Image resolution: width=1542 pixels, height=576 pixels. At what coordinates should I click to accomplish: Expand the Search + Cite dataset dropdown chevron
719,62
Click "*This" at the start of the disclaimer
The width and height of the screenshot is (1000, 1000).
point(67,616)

• [EXERCISE DESCRIPTION]:
Give the listing again in its entirety, exactly as written.

• [EXPECTED ANSWER]:
Image resolution: width=1542 pixels, height=576 pixels. At what coordinates should I click to accomplish: Expand the Search + Cite dataset dropdown chevron
719,62
Click "*This" at the start of the disclaimer
The width and height of the screenshot is (1000, 1000).
point(67,616)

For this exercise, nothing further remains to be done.